Many states now speak of ‘death with dignity’ as a euphemism for physician-assisted suicide. Perhaps to some people, that indeed is dignity, and it is a choice that deserves consideration. It is not cowardice or refusal to fight. But what about patients whose concept of dignity would closer encompass ‘staying in the fight’? Whether it is right or wrong, the practice of physician assisted suicide has shown that true consent can be separated from impaired consent in such a difficult scenario. Why, then, would it be impossible to separate instances where the Right to Try would merely engender false hope from those where it might have a small but not unrealistic clinical chance to succeed?

In the end, one needs to be able to separate the present rules from the principle. The present rules, and much of the motivation behind it, are clearly imperfect. But the potential behind Right to Try is significant. Regulated Right to Try can curb quackery and unregulated charlatans preying on the incurably ill by providing more legitimate last-ditch treatments carried out under medical supervision. It can accelerate research without prejudicing patient welfare if the pharmaceutical manufacturer is kept at arm’s length. And maybe, just maybe, it can save lives.

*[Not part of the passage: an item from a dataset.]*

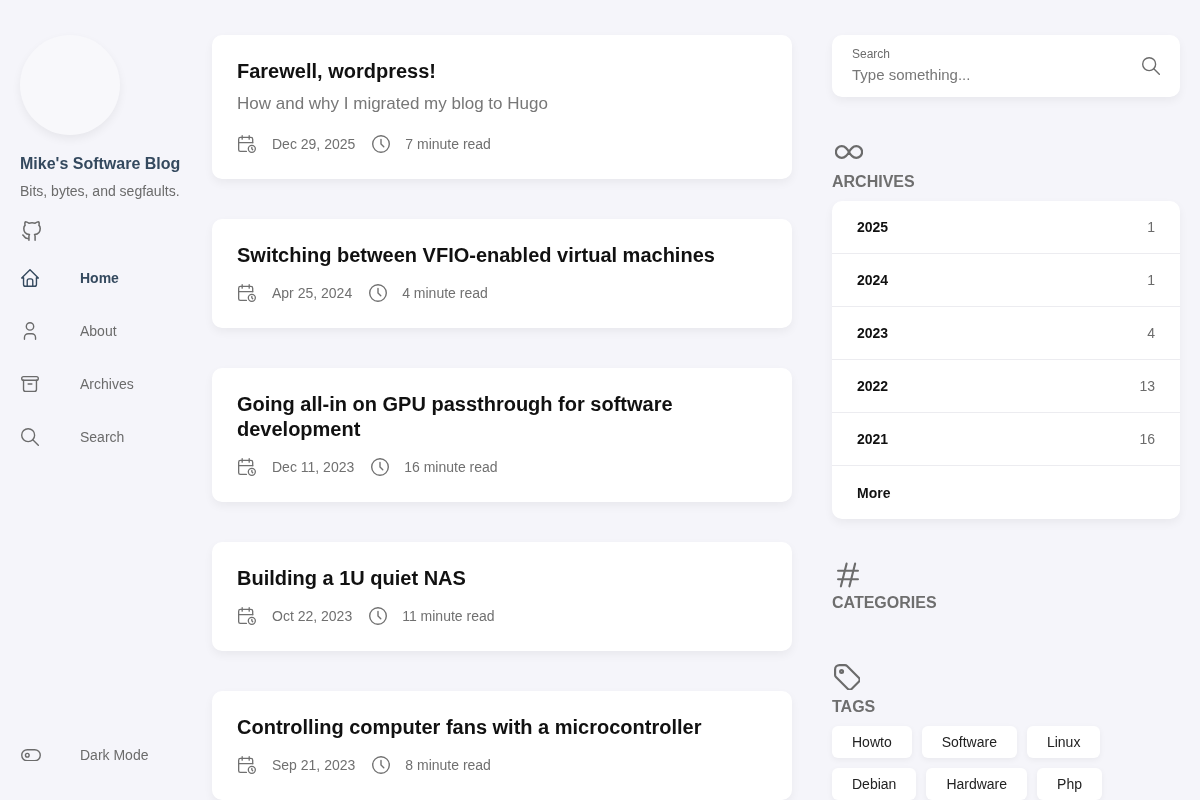 This screenshot has height=800, width=1200. What do you see at coordinates (873, 333) in the screenshot?
I see `archive-year-link: 2023` at bounding box center [873, 333].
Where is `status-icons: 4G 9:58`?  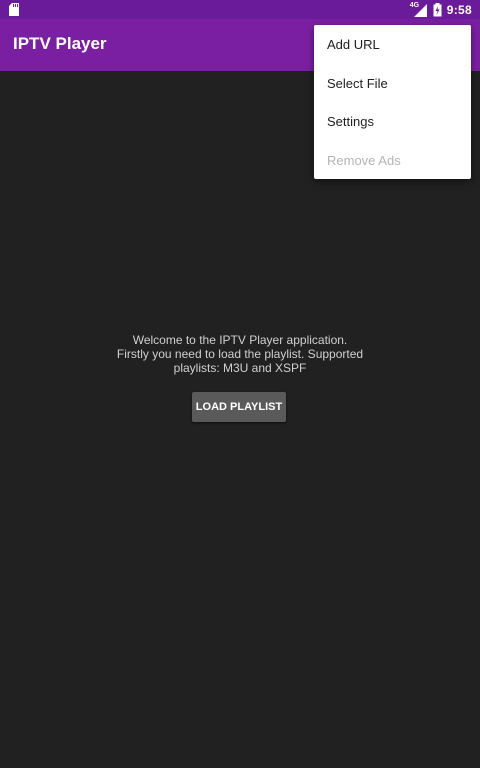 status-icons: 4G 9:58 is located at coordinates (440, 10).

The current legislative framework might not be there yet. But it has the potential to make a difference not just to research but for millions of patients who have exhausted all possibilities, who, like me, might strike gold. Just as the history of science is one of incremental development, procedures and practices should be given the chance to develop over time.

References   [ + ]

1. Right to Try Model Legislation, sec.1(2)(a).
2. Ibid., sec.2(1).
3. Downing, N.S. et al. Regulatory review of novel therapeutics – comparison of three regulatory agencies. N Engl J Med 366:2284-2293.
4. Freireich, E.J. et al. The role of investigational therapy in management of patients with advanced metastatic malignancy. J Clin Oncol 27:304-306.
5. Woloshin S, Schwartz LM, Welch HG. Patients and medical statistics: interest, confidence, and ability. J Gen Intern Med 20:996-1000.
6. Darrow, J.J. et al. Practical, Legal and Ethical Issues in Expanded Access to Investigational Drugs. N Engl J Med 372:279-286.
7. In all honesty, I am not entirely sure that all too many patients in that emotionally and physically difficult situation are lucid enough to comprehend the entirety of what is involved in such a decision!